No que diz respeito à arbitragem, de acordo com o art. 30º, nº5 da LAV: “Os árbitros, as partes e, se for o caso, as
entidades que promovam, com carácter institucionalizado, a realização de arbitragens voluntárias, têm o dever de
guardar sigilo sobre todas as informações que obtenham e documentos de que tomem conhecimento através do
processo arbitral, sem prejuízo do direito de as partes tornarem públicos os atos processuais necessários à defesa dos
seus direitos e do dever de comunicação ou revelação de atos do processo às autoridades competentes, que seja
imposto por lei”. No entanto, tal “não impede a publicação de sentenças e outras decisões do tribunal arbitral,
expurgadas de elementos de identificação das partes, salvo se qualquer destas a isso se opuser” (art. 30º, nº6 da LAV).

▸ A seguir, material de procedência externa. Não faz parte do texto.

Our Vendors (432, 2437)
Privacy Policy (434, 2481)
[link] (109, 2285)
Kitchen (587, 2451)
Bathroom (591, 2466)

13.9.2. Princípio da fundamentação das decisões
“As decisões dos tribunais que não sejam de mero expediente são fundamentadas na forma prevista na lei” – Art.
205º, nº1, CRP.
O princípio da fundamentação das decisões encontra o seu fundamento na proteção das partes contra o arbítrio
do juiz e no sentido do controlo da decisão (incluindo, quando admitido, o recurso, enquanto meio de pôr em causa a
decisão junto de um tribunal hierarquicamente superior). Contribui também para o prestigio da oferta de justiça,
escrutinada pelo público e pela opinião pública, legitimando o poder judicial.
• O princípio da fundamentação é um princípio transversal, que assume um papel mais significativo em alguns
processos (penal, administrativo, por exemplo);
• A sentença proferida nos julgados de paz deve conter apenas “uma sucinta fundamentação” – Art. 60º, nº1,
al. c) da LJP.
• No regime da AECOP a sentença deve ser “sucintamente fundamentada” – art. 4º, nº7.
Normas do CPC que se relacionam com este princípio: art. 154º + 567º, nº3.
Quando à arbitragem:
• “A sentença deve ser fundamentada, salvo se as partes tiverem dispensado tal exigência […]” – art. 42º, nº3
da LAV. Pergunta: será este preceito conforme à CRP?